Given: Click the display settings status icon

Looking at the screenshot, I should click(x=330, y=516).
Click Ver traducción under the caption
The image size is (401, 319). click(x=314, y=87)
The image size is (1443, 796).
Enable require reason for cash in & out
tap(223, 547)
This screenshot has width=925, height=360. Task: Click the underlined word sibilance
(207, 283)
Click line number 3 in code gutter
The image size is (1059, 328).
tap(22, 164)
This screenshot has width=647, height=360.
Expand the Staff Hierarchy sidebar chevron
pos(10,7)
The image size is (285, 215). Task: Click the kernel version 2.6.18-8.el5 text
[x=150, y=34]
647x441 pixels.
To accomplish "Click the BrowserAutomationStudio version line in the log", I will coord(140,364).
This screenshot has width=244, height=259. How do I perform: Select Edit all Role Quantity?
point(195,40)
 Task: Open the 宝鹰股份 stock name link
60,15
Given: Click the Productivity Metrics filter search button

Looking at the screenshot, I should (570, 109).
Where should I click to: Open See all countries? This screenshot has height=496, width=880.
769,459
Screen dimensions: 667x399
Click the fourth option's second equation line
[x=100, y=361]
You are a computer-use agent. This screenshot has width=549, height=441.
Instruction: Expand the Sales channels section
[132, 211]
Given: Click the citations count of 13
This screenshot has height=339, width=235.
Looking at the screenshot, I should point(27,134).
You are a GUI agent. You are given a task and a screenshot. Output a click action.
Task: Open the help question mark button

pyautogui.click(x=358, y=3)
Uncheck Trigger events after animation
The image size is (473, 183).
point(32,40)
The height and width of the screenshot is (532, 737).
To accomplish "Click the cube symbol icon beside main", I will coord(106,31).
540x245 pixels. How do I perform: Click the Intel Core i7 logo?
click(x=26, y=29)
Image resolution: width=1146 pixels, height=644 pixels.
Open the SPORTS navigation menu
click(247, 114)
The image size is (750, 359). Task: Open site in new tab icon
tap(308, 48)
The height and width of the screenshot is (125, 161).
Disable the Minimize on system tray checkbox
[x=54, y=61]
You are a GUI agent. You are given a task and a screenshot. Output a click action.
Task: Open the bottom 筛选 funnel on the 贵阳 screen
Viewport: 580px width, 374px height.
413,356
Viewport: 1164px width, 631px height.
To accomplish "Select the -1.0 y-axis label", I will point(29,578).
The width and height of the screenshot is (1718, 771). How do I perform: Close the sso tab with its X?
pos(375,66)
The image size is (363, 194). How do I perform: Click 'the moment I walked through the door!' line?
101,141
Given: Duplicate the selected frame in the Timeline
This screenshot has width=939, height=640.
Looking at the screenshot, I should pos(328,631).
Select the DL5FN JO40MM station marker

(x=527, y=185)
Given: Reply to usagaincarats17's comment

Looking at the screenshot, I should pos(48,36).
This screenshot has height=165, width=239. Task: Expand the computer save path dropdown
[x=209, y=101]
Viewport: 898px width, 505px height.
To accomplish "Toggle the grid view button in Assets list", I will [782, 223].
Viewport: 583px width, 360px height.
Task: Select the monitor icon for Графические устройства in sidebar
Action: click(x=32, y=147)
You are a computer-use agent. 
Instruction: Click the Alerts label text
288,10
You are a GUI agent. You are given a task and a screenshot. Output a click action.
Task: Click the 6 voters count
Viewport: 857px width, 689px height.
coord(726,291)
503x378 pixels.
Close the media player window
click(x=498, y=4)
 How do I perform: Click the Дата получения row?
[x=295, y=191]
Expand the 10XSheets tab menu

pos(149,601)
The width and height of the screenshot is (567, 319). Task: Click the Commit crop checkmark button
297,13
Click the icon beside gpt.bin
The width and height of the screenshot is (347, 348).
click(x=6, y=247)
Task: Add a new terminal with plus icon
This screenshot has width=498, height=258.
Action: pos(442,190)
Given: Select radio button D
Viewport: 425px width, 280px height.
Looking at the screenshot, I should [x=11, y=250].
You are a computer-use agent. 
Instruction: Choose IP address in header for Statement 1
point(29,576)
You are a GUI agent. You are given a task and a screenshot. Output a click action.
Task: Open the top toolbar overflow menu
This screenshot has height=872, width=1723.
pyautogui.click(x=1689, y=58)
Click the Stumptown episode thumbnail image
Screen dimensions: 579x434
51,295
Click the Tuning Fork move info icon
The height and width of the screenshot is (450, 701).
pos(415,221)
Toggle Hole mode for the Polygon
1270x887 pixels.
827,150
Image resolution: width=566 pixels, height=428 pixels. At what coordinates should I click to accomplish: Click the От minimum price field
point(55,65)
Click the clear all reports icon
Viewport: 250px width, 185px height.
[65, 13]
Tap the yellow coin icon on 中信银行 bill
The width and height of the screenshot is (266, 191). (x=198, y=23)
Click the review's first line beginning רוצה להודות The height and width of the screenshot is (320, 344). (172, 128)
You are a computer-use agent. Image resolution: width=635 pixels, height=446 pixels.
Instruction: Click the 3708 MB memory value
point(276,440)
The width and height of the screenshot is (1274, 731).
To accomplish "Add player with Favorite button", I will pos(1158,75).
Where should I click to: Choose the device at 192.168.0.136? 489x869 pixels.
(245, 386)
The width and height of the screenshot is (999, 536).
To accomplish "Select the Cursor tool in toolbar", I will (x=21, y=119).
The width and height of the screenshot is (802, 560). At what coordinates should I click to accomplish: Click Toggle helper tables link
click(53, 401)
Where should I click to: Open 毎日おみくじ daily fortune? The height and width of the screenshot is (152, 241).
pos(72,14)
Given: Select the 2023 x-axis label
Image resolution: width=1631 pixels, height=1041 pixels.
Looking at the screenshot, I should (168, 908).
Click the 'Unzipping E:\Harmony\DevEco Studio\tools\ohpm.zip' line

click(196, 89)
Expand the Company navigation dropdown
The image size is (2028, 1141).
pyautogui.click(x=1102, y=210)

- - -

* EXERCISE AIM *
Go through the entries above and write each one out exactly.

* ANSWER SECTION *
Given: Click the display settings status icon

Looking at the screenshot, I should click(x=330, y=516).
Click Ver traducción under the caption
The image size is (401, 319). click(x=314, y=87)
The image size is (1443, 796).
Enable require reason for cash in & out
tap(223, 547)
This screenshot has width=925, height=360. Task: Click the underlined word sibilance
(207, 283)
Click line number 3 in code gutter
The image size is (1059, 328).
tap(22, 164)
This screenshot has width=647, height=360.
Expand the Staff Hierarchy sidebar chevron
pos(10,7)
The image size is (285, 215). Task: Click the kernel version 2.6.18-8.el5 text
[x=150, y=34]
647x441 pixels.
To accomplish "Click the BrowserAutomationStudio version line in the log", I will coord(140,364).
This screenshot has width=244, height=259. How do I perform: Select Edit all Role Quantity?
point(195,40)
 Task: Open the 宝鹰股份 stock name link
60,15
Given: Click the Productivity Metrics filter search button

Looking at the screenshot, I should (570, 109).
Where should I click to: Open See all countries? This screenshot has height=496, width=880.
769,459
Screen dimensions: 667x399
Click the fourth option's second equation line
[x=100, y=361]
You are a computer-use agent. This screenshot has width=549, height=441.
Instruction: Expand the Sales channels section
[132, 211]
Given: Click the citations count of 13
This screenshot has height=339, width=235.
Looking at the screenshot, I should point(27,134).
You are a GUI agent. You are given a task and a screenshot. Output a click action.
Task: Open the help question mark button

pyautogui.click(x=358, y=3)
Uncheck Trigger events after animation
The image size is (473, 183).
point(32,40)
The height and width of the screenshot is (532, 737).
To accomplish "Click the cube symbol icon beside main", I will coord(106,31).
540x245 pixels. How do I perform: Click the Intel Core i7 logo?
click(x=26, y=29)
Image resolution: width=1146 pixels, height=644 pixels.
Open the SPORTS navigation menu
click(247, 114)
The image size is (750, 359). Task: Open site in new tab icon
tap(308, 48)
The height and width of the screenshot is (125, 161).
Disable the Minimize on system tray checkbox
[x=54, y=61]
You are a GUI agent. You are given a task and a screenshot. Output a click action.
Task: Open the bottom 筛选 funnel on the 贵阳 screen
Viewport: 580px width, 374px height.
413,356
Viewport: 1164px width, 631px height.
To accomplish "Select the -1.0 y-axis label", I will point(29,578).
The width and height of the screenshot is (1718, 771). How do I perform: Close the sso tab with its X?
pos(375,66)
The image size is (363, 194). How do I perform: Click 'the moment I walked through the door!' line?
101,141
Given: Duplicate the selected frame in the Timeline
This screenshot has width=939, height=640.
Looking at the screenshot, I should pos(328,631).
Select the DL5FN JO40MM station marker

(x=527, y=185)
Given: Reply to usagaincarats17's comment

Looking at the screenshot, I should pos(48,36).
This screenshot has height=165, width=239. Task: Expand the computer save path dropdown
[x=209, y=101]
Viewport: 898px width, 505px height.
To accomplish "Toggle the grid view button in Assets list", I will [782, 223].
Viewport: 583px width, 360px height.
Task: Select the monitor icon for Графические устройства in sidebar
Action: click(x=32, y=147)
You are a computer-use agent. 
Instruction: Click the Alerts label text
288,10
You are a GUI agent. You are given a task and a screenshot. Output a click action.
Task: Click the 6 voters count
Viewport: 857px width, 689px height.
coord(726,291)
503x378 pixels.
Close the media player window
click(x=498, y=4)
 How do I perform: Click the Дата получения row?
[x=295, y=191]
Expand the 10XSheets tab menu

pos(149,601)
The width and height of the screenshot is (567, 319). Task: Click the Commit crop checkmark button
297,13
Click the icon beside gpt.bin
The width and height of the screenshot is (347, 348).
click(x=6, y=247)
Task: Add a new terminal with plus icon
This screenshot has width=498, height=258.
Action: pos(442,190)
Given: Select radio button D
Viewport: 425px width, 280px height.
Looking at the screenshot, I should [x=11, y=250].
You are a computer-use agent. 
Instruction: Choose IP address in header for Statement 1
point(29,576)
You are a GUI agent. You are given a task and a screenshot. Output a click action.
Task: Open the top toolbar overflow menu
This screenshot has height=872, width=1723.
pyautogui.click(x=1689, y=58)
Click the Stumptown episode thumbnail image
Screen dimensions: 579x434
51,295
Click the Tuning Fork move info icon
The height and width of the screenshot is (450, 701).
pos(415,221)
Toggle Hole mode for the Polygon
1270x887 pixels.
827,150
Image resolution: width=566 pixels, height=428 pixels. At what coordinates should I click to accomplish: Click the От minimum price field
point(55,65)
Click the clear all reports icon
Viewport: 250px width, 185px height.
[65, 13]
Tap the yellow coin icon on 中信银行 bill
The width and height of the screenshot is (266, 191). (x=198, y=23)
Click the review's first line beginning רוצה להודות The height and width of the screenshot is (320, 344). (172, 128)
You are a computer-use agent. Image resolution: width=635 pixels, height=446 pixels.
Instruction: Click the 3708 MB memory value
point(276,440)
The width and height of the screenshot is (1274, 731).
To accomplish "Add player with Favorite button", I will pos(1158,75).
Where should I click to: Choose the device at 192.168.0.136? 489x869 pixels.
(245, 386)
The width and height of the screenshot is (999, 536).
To accomplish "Select the Cursor tool in toolbar", I will (x=21, y=119).
The width and height of the screenshot is (802, 560). At what coordinates should I click to accomplish: Click Toggle helper tables link
click(53, 401)
Where should I click to: Open 毎日おみくじ daily fortune? The height and width of the screenshot is (152, 241).
pos(72,14)
Given: Select the 2023 x-axis label
Image resolution: width=1631 pixels, height=1041 pixels.
Looking at the screenshot, I should (168, 908).
Click the 'Unzipping E:\Harmony\DevEco Studio\tools\ohpm.zip' line

click(196, 89)
Expand the Company navigation dropdown
The image size is (2028, 1141).
pyautogui.click(x=1102, y=210)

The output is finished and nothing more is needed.